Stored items
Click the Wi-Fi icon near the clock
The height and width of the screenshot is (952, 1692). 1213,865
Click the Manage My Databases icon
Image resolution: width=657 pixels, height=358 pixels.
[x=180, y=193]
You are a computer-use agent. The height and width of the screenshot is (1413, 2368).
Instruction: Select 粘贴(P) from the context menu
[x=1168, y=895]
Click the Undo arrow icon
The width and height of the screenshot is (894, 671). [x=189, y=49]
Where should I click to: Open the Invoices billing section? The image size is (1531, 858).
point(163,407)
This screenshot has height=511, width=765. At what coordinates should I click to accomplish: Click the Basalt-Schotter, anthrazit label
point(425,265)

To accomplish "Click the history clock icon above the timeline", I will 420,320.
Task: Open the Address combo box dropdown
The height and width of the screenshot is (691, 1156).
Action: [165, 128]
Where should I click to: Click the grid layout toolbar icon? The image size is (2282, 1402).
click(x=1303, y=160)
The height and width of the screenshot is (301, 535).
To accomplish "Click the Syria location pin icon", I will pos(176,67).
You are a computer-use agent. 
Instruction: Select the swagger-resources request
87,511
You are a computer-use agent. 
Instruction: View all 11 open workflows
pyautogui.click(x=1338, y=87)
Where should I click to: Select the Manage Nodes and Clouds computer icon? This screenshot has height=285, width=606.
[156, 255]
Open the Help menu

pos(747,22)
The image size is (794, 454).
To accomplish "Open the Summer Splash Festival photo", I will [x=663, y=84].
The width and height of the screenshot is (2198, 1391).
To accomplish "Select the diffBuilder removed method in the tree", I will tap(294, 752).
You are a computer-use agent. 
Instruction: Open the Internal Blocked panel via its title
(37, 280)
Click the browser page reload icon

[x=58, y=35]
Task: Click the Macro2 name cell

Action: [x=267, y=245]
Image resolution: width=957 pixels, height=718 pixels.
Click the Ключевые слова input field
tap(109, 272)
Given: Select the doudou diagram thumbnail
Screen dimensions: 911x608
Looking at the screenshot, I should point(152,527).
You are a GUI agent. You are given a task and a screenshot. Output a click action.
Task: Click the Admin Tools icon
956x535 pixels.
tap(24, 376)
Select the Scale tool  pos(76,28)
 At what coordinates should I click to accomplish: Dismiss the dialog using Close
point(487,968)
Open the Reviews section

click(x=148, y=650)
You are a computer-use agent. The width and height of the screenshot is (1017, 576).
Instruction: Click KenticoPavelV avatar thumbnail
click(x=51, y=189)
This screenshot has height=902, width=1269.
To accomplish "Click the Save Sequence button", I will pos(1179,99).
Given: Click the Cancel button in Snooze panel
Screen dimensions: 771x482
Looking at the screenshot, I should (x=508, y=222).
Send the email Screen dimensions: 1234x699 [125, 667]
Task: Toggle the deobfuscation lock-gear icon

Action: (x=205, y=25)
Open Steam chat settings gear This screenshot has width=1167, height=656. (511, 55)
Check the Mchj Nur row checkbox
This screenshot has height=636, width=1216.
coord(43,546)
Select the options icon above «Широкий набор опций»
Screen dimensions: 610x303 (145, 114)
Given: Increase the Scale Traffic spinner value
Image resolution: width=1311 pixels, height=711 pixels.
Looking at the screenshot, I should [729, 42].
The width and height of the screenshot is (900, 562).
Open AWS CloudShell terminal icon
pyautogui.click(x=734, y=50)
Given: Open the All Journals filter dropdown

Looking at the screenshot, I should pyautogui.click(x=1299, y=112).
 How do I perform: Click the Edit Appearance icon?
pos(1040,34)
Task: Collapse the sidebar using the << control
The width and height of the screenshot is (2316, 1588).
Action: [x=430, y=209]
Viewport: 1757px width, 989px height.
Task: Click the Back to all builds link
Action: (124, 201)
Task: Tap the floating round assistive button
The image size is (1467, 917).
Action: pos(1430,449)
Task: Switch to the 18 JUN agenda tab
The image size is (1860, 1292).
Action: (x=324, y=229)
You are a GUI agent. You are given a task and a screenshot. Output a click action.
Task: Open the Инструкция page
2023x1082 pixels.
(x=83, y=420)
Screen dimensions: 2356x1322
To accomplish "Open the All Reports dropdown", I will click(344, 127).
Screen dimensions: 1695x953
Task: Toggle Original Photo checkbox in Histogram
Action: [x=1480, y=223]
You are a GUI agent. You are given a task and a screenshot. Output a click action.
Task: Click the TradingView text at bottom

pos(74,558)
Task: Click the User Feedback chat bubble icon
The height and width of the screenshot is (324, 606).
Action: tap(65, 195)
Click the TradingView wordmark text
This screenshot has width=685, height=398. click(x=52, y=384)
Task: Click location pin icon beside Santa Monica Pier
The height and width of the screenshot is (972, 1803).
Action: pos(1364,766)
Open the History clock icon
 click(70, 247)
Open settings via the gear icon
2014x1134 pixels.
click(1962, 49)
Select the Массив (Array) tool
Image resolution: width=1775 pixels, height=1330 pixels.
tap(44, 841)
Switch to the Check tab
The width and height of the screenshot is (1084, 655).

Work item — A verbatim copy of all the records is to be produced.

Completed task —
Click the Wi-Fi icon near the clock
The height and width of the screenshot is (952, 1692). 1213,865
Click the Manage My Databases icon
Image resolution: width=657 pixels, height=358 pixels.
[x=180, y=193]
You are a computer-use agent. The height and width of the screenshot is (1413, 2368).
Instruction: Select 粘贴(P) from the context menu
[x=1168, y=895]
Click the Undo arrow icon
The width and height of the screenshot is (894, 671). [x=189, y=49]
Where should I click to: Open the Invoices billing section? The image size is (1531, 858).
point(163,407)
This screenshot has height=511, width=765. At what coordinates should I click to accomplish: Click the Basalt-Schotter, anthrazit label
point(425,265)

To accomplish "Click the history clock icon above the timeline", I will 420,320.
Task: Open the Address combo box dropdown
The height and width of the screenshot is (691, 1156).
Action: [165, 128]
Where should I click to: Click the grid layout toolbar icon? The image size is (2282, 1402).
click(x=1303, y=160)
The height and width of the screenshot is (301, 535).
To accomplish "Click the Syria location pin icon", I will pos(176,67).
You are a computer-use agent. 
Instruction: Select the swagger-resources request
87,511
You are a computer-use agent. 
Instruction: View all 11 open workflows
pyautogui.click(x=1338, y=87)
Where should I click to: Select the Manage Nodes and Clouds computer icon? This screenshot has height=285, width=606.
[156, 255]
Open the Help menu

pos(747,22)
The image size is (794, 454).
To accomplish "Open the Summer Splash Festival photo", I will [x=663, y=84].
The width and height of the screenshot is (2198, 1391).
To accomplish "Select the diffBuilder removed method in the tree", I will tap(294, 752).
You are a computer-use agent. 
Instruction: Open the Internal Blocked panel via its title
(37, 280)
Click the browser page reload icon

[x=58, y=35]
Task: Click the Macro2 name cell

Action: [x=267, y=245]
Image resolution: width=957 pixels, height=718 pixels.
Click the Ключевые слова input field
tap(109, 272)
Given: Select the doudou diagram thumbnail
Screen dimensions: 911x608
Looking at the screenshot, I should point(152,527).
You are a GUI agent. You are given a task and a screenshot. Output a click action.
Task: Click the Admin Tools icon
956x535 pixels.
tap(24, 376)
Select the Scale tool  pos(76,28)
 At what coordinates should I click to accomplish: Dismiss the dialog using Close
point(487,968)
Open the Reviews section

click(x=148, y=650)
You are a computer-use agent. The width and height of the screenshot is (1017, 576).
Instruction: Click KenticoPavelV avatar thumbnail
click(x=51, y=189)
This screenshot has height=902, width=1269.
To accomplish "Click the Save Sequence button", I will pos(1179,99).
Given: Click the Cancel button in Snooze panel
Screen dimensions: 771x482
Looking at the screenshot, I should (x=508, y=222).
Send the email Screen dimensions: 1234x699 [125, 667]
Task: Toggle the deobfuscation lock-gear icon

Action: (x=205, y=25)
Open Steam chat settings gear This screenshot has width=1167, height=656. (511, 55)
Check the Mchj Nur row checkbox
This screenshot has height=636, width=1216.
coord(43,546)
Select the options icon above «Широкий набор опций»
Screen dimensions: 610x303 (145, 114)
Given: Increase the Scale Traffic spinner value
Image resolution: width=1311 pixels, height=711 pixels.
Looking at the screenshot, I should [729, 42].
The width and height of the screenshot is (900, 562).
Open AWS CloudShell terminal icon
pyautogui.click(x=734, y=50)
Given: Open the All Journals filter dropdown

Looking at the screenshot, I should pyautogui.click(x=1299, y=112).
 How do I perform: Click the Edit Appearance icon?
pos(1040,34)
Task: Collapse the sidebar using the << control
The width and height of the screenshot is (2316, 1588).
Action: [x=430, y=209]
Viewport: 1757px width, 989px height.
Task: Click the Back to all builds link
Action: (124, 201)
Task: Tap the floating round assistive button
The image size is (1467, 917).
Action: pos(1430,449)
Task: Switch to the 18 JUN agenda tab
The image size is (1860, 1292).
Action: (x=324, y=229)
You are a GUI agent. You are given a task and a screenshot. Output a click action.
Task: Open the Инструкция page
2023x1082 pixels.
(x=83, y=420)
Screen dimensions: 2356x1322
To accomplish "Open the All Reports dropdown", I will click(344, 127).
Screen dimensions: 1695x953
Task: Toggle Original Photo checkbox in Histogram
Action: [x=1480, y=223]
You are a GUI agent. You are given a task and a screenshot. Output a click action.
Task: Click the TradingView text at bottom

pos(74,558)
Task: Click the User Feedback chat bubble icon
The height and width of the screenshot is (324, 606).
Action: tap(65, 195)
Click the TradingView wordmark text
This screenshot has width=685, height=398. click(x=52, y=384)
Task: Click location pin icon beside Santa Monica Pier
The height and width of the screenshot is (972, 1803).
Action: pos(1364,766)
Open the History clock icon
 click(70, 247)
Open settings via the gear icon
2014x1134 pixels.
click(1962, 49)
Select the Массив (Array) tool
Image resolution: width=1775 pixels, height=1330 pixels.
tap(44, 841)
Switch to the Check tab
The width and height of the screenshot is (1084, 655).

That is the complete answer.